• **What you are asked to do**: Leave out all pictures while repeating the records exactly and completely.

[Stored items]
=== Section Start ===
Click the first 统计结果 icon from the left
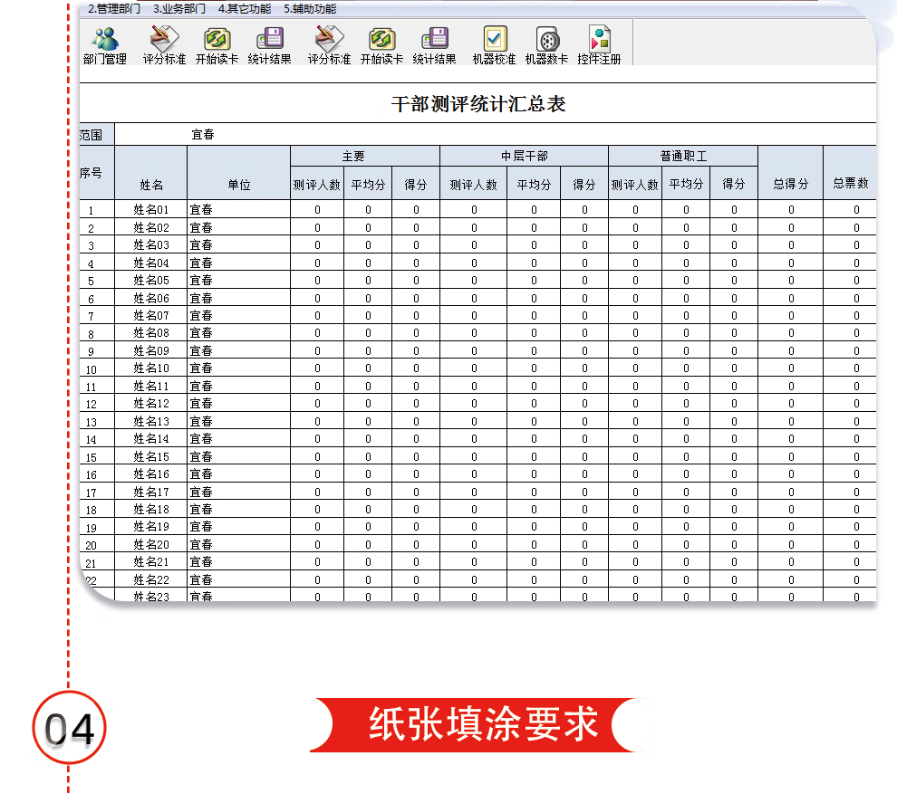Viewport: 897px width, 794px height. (269, 41)
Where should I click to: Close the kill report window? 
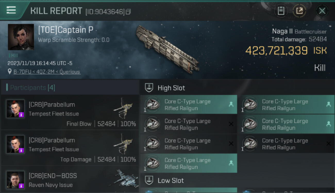point(322,11)
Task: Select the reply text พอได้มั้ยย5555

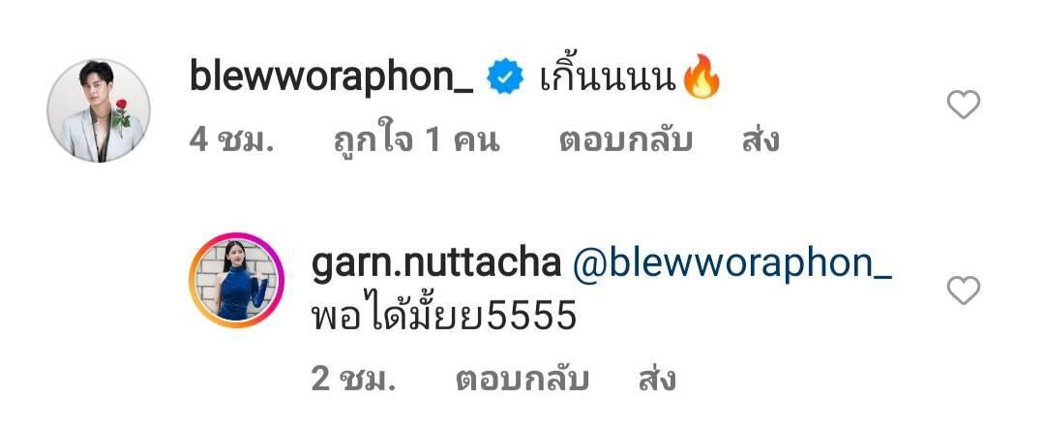Action: (443, 315)
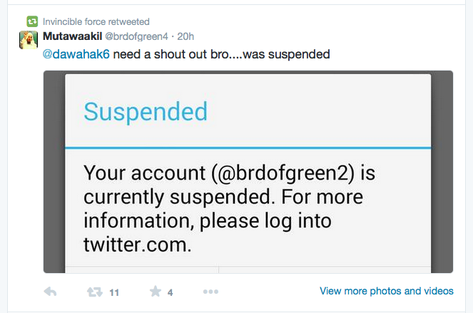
=== Section End ===
• **Exercise response**:
Click the first 统计结果 icon from the left
Viewport: 897px width, 794px height. (269, 41)
Where should I click to: Close the kill report window? 
point(322,11)
Task: Select the reply text พอได้มั้ยย5555

Action: (443, 315)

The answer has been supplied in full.